Yet another study has found that exposure to the weed-killer atrazine is associated with a higher rate of a birth defect:
Living near farms that use the weed killer atrazine may up the risk of a rare birth defect, according to a study presented this past Friday [February 5] at the annual meeting of the Society for Maternal-Fetal Medicine in Chicago.
About 1 in 5000 babies born in the U.S. each year suffers from gastroschisis, in which part of the intestines bulges through a separation in the belly, according to the March of Dimes. The rate of gastroschisis has risen 2- to 4-fold over the last three decades, according to Dr. Sarah Waller, of the University of Washington, Seattle, and colleagues. [...]
The researchers looked at more than 4,400 birth certificates from 1987-2006 - including more than 800 cases of gastroschisis -- and U.S. Geological Survey databases of agricultural spraying between 2001 and 2006.
Using Environmental Protection Agency (EPA) standards to define high chemical exposure levels in surface water, they found that the closer a mother lived to a site of high surface water contamination by atrazine, the more likely she was to deliver an infant with gastroschisis.
The birth defect occurred more often among infants who lived less than 25 km (about 15 miles) from one of these sites, and it occurred more often among babies conceived between March and May, when agricultural spraying is common.
A separate study published last year in the medical journal Acta Paediatrica compared monthly concentrations of "nitrates, atrazine and other pesticides" in the U.S. water supply with birth defect rates over a seven-year period.

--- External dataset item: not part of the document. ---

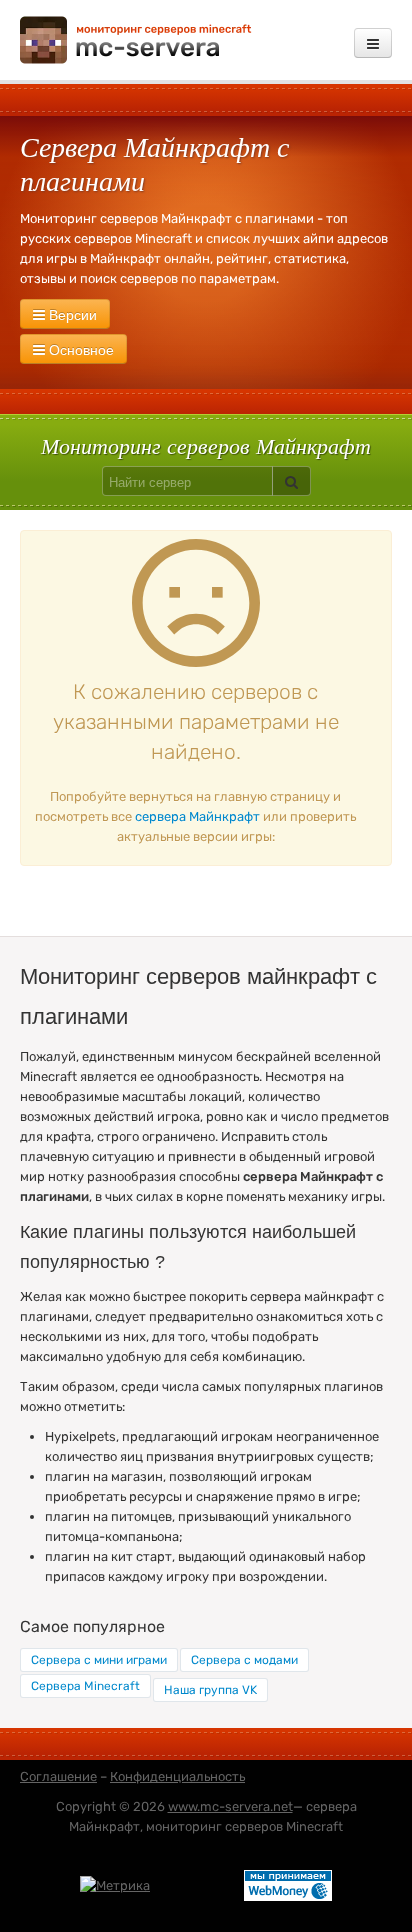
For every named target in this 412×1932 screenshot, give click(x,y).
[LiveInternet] (197, 1884)
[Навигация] (373, 43)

The researchers found, "Elevated concentrations of agrichemicals in surface water in April-July coincided with higher risk of birth defects in live births with [last menstrual periods in] April-July." The association was found for "eleven of 22 birth defect subcategories" as well as for birth defects as a whole.
The European Union banned atrazine in 2003 because of groundwater contamination, but tens of millions of pounds of the chemical are still sprayed on American farms. It has been proven to enter the water supply and is correlated with increased rates of breast and prostate cancers.
During the Bush administration, the U.S. Environmental Protection Agency maintained that atrazine had no detrimental effects in humans. But in a policy shift last October, the EPA announced that it would ask the independent Scientific Advisory Panel to conduct a thorough scientific review of atrazine's "potential cancer and non-cancer effects on humans," including "its potential association with birth defects, low birth weight, and premature births." The panel will also evaluate research on "atrazine's potential effects on amphibians and aquatic ecosystems." Conventional agriculture groups aren't waiting for the results of the review; they are already lobbying the EPA not to restrict or ban the use of atrazine.
I'd have more respect for the "pro-life" movement if they supported restrictions on chemicals that threaten babies in the womb. I don't think I have ever heard an anti-abortion activist railing against atrazine or pesticides that can cause spontaneous abortions, though.